Ha! Emacs is a dream compared to vi. I used to poke fun
at this guy I worked with years back who was a vi wizard
with my impression of a vi guru:
"Hey! Check out this slick vi feature for
inserting auto-expanded code blocks using regex pattern
matches! First us all five fingers on your left hand,
three on your right and bash the spacebar with your
nose..."
Thank GOD for progress.
The most powerful aspect of Emacs is that it includes a
Lisp interpreter, which Emacs gurus heavily use to
customize their environment. Key bindings are not so
difficult to learn, really. Once you have used them
1.000.000 times, they come quite naturally :-).
--
David (remembering fondly one of his first love: a
Symbolics 3650, with an Emacs implementation of DWIM (Do
What I Mean), an editor able to guess (sometimes even
correctly) the result intended when bogus input was
provided). See how I like parentheses? :-)

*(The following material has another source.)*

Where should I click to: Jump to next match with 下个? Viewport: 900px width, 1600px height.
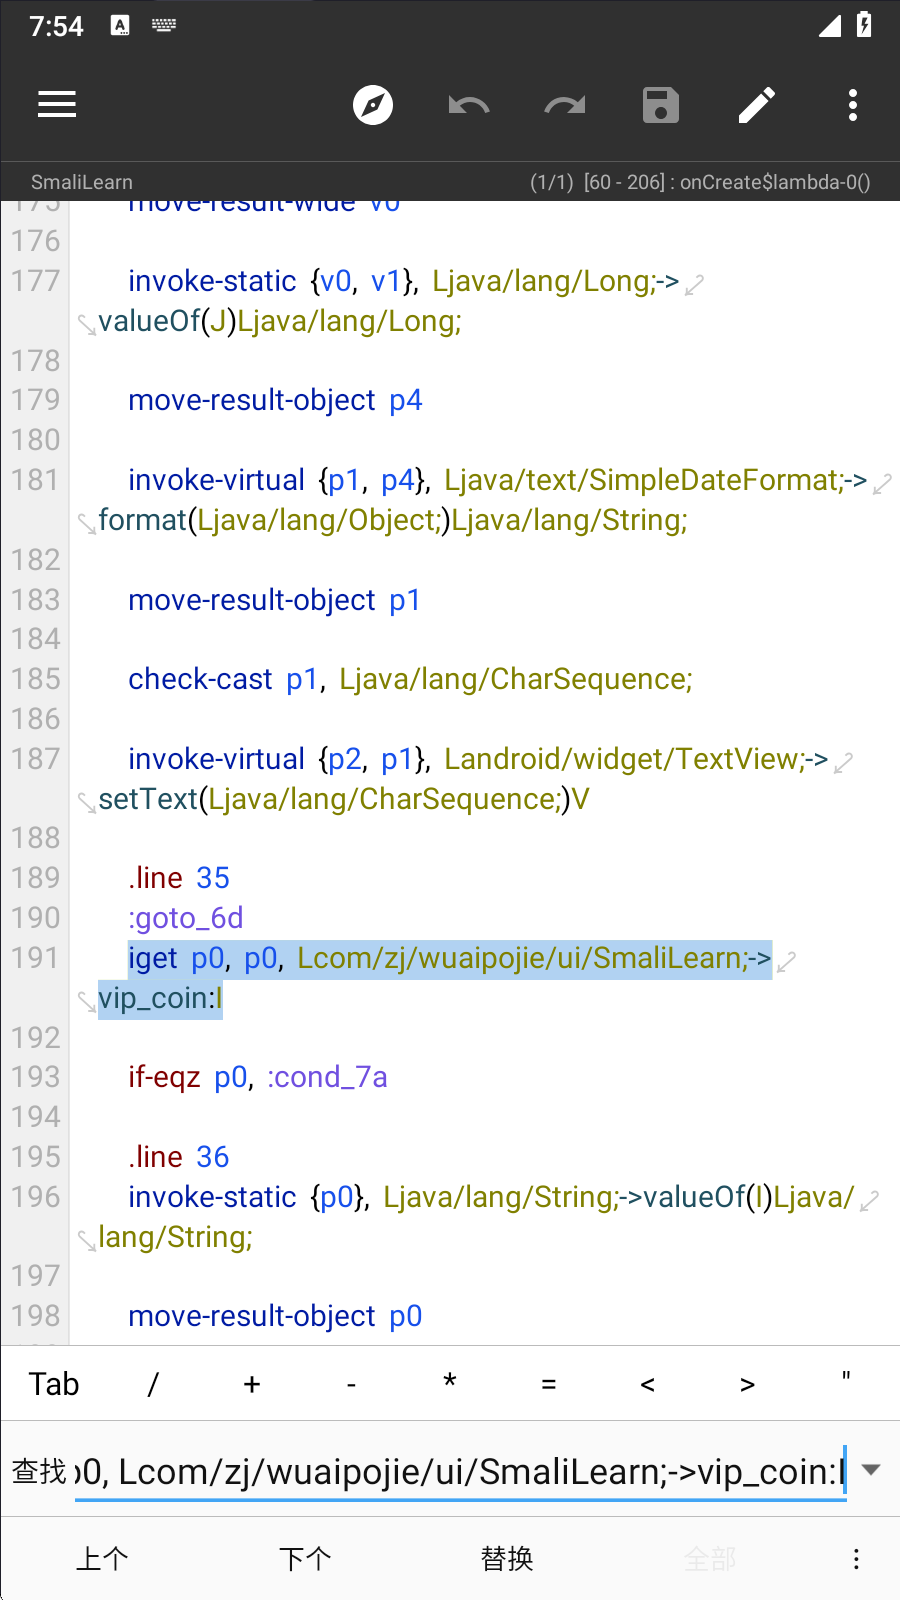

XEmacs on Windows has keyboard bindings for the arrow
keys, etc that work a lot like 'normal' windows
programs. That makes it a lot more tolerable for folks
used to Microsoft style text editing. However, ctrl-key
navigation has the benefit of keeping your fingers over
the home row, where they do most of their work anyway.
It's an efficiency thing.
Emacs also has excellent keyboard macro facilities that
are worth their weight in gold. The only thing that got
me off of Emacs and into Visual Studio are all the
wonderful Intellisense features. Those are a huge win...
Learn it once, use it everywhere.
(Which is a good thing considering the learning
curve...)
Some of our contractors favor VI Like Emacs. The aptly
acronymed VILE.
I've never been able to figure out why he likes it
either. Heretic.
:wq!
lets try to remember emacs was around way before
keyboard had 104+ keys (not counting embedded music
control and msn launcher)
They had to get around the missing keys, (page up,down
etc.) which are still non-standard in most termcap on
unixes.
And sometime you won't even get the arrow keys...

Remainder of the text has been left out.